» **TEXTE CITÉ**:
┄┄┄┄┄┄┄┄┄┄┄┄┄┄┄┄┄┄┄┄

Pour sa défense, le journaliste fait notamment citer deux anciens ministres – Hubert Védrine et Bernard Debré – qui ont toujours défendu tout ce qu'a fait la France au Rwanda. Reste à savoir s'ils trouveront le temps de venir soutenir en public l'auteur… L'autre partie civile, une association de victimes rwandaises du génocide, fait venir des témoins du Rwanda. Jusqu'en début de semaine dernière, leurs demandes de visas, déposées à l'ambassade de Belgique à Kigali (les relations diplomatiques avec la France sont rompues depuis 18 mois) étaient restées sans réponse. Finalement, les visas ont été délivrés. Les débats de la XVIIème chambre pourront donc se tenir.

┄┄┄┄┄┄┄┄┄┄┄┄┄┄┄┄┄┄┄┄

» **EXTRAIT DES DONNÉES**:
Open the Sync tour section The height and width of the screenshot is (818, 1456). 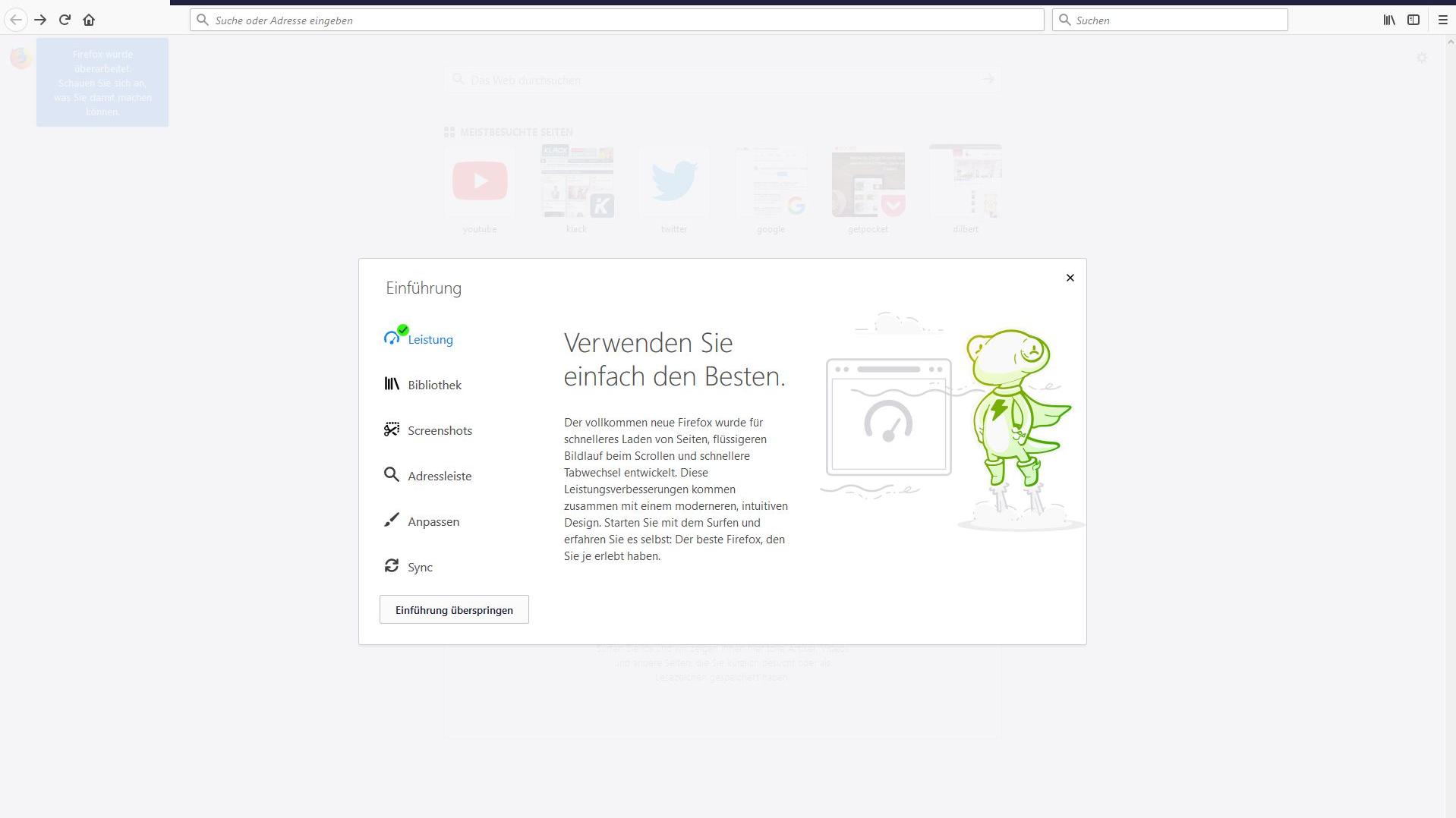tap(419, 567)
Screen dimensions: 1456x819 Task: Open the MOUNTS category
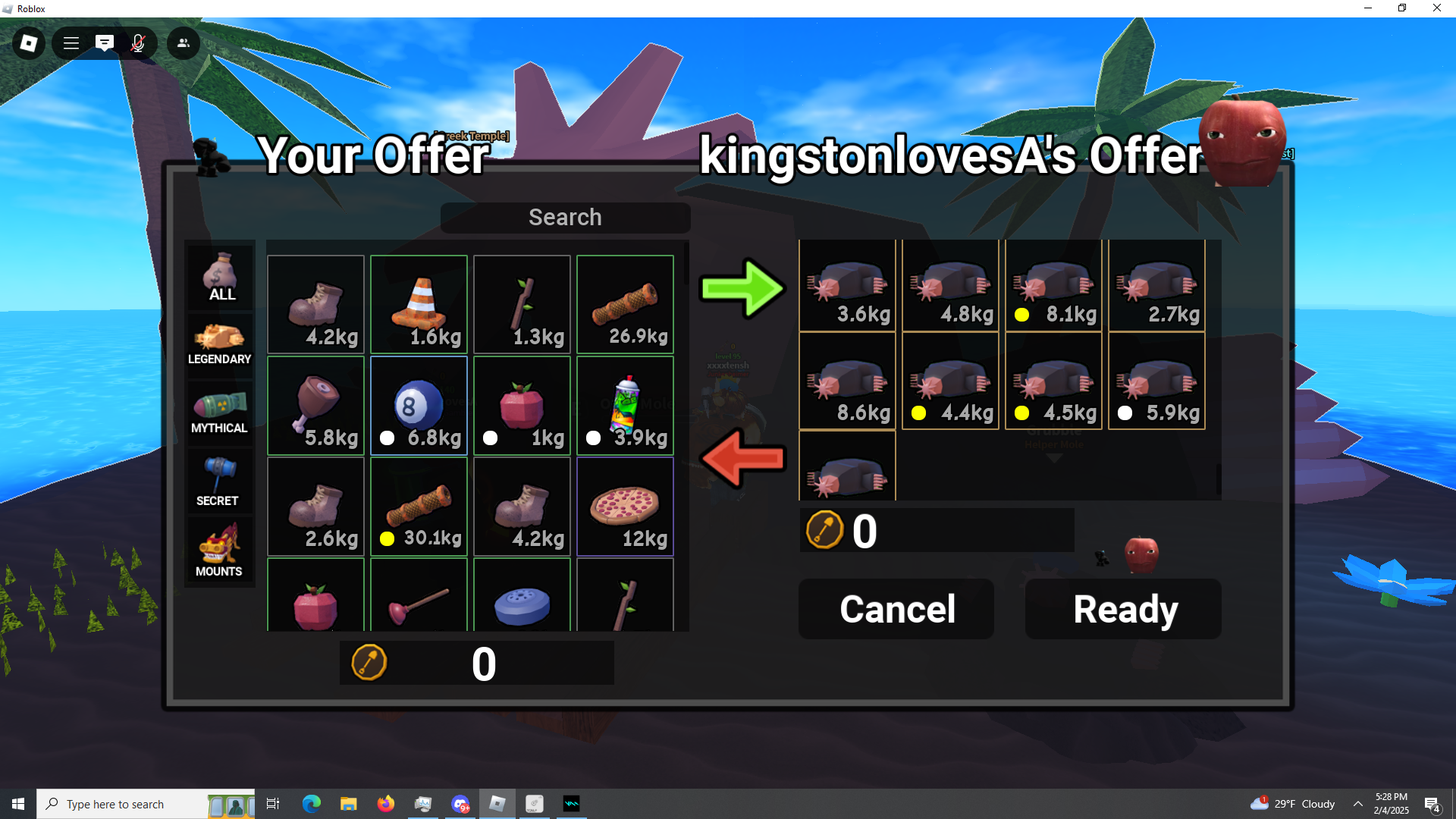[220, 551]

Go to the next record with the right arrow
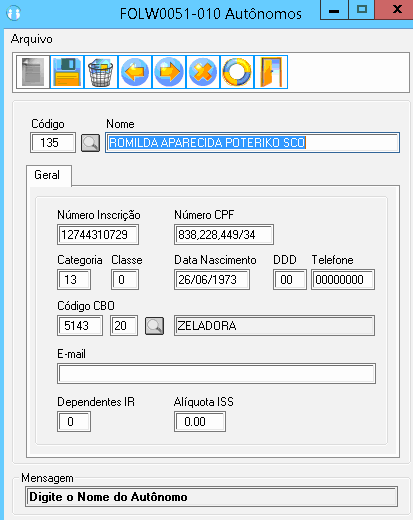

┄┄┄┄┄┄┄┄┄┄┄┄┄┄┄┄┄┄┄┄

» **CONSIGNES DE L'EXERCICE**: Extrayez du texte cité le passage qui commence par « Pour sa défense, le » et se poursuit jusqu'à « donc se tenir. ». Les données forment un ensemble distinct du texte cité.

» **SOLUTION PROPOSÉE**:
Pour sa défense, le journaliste fait notamment citer deux anciens ministres – Hubert Védrine et Bernard Debré – qui ont toujours défendu tout ce qu'a fait la France au Rwanda. Reste à savoir s'ils trouveront le temps de venir soutenir en public l'auteur… L'autre partie civile, une association de victimes rwandaises du génocide, fait venir des témoins du Rwanda. Jusqu'en début de semaine dernière, leurs demandes de visas, déposées à l'ambassade de Belgique à Kigali (les relations diplomatiques avec la France sont rompues depuis 18 mois) étaient restées sans réponse. Finalement, les visas ont été délivrés. Les débats de la XVIIème chambre pourront donc se tenir.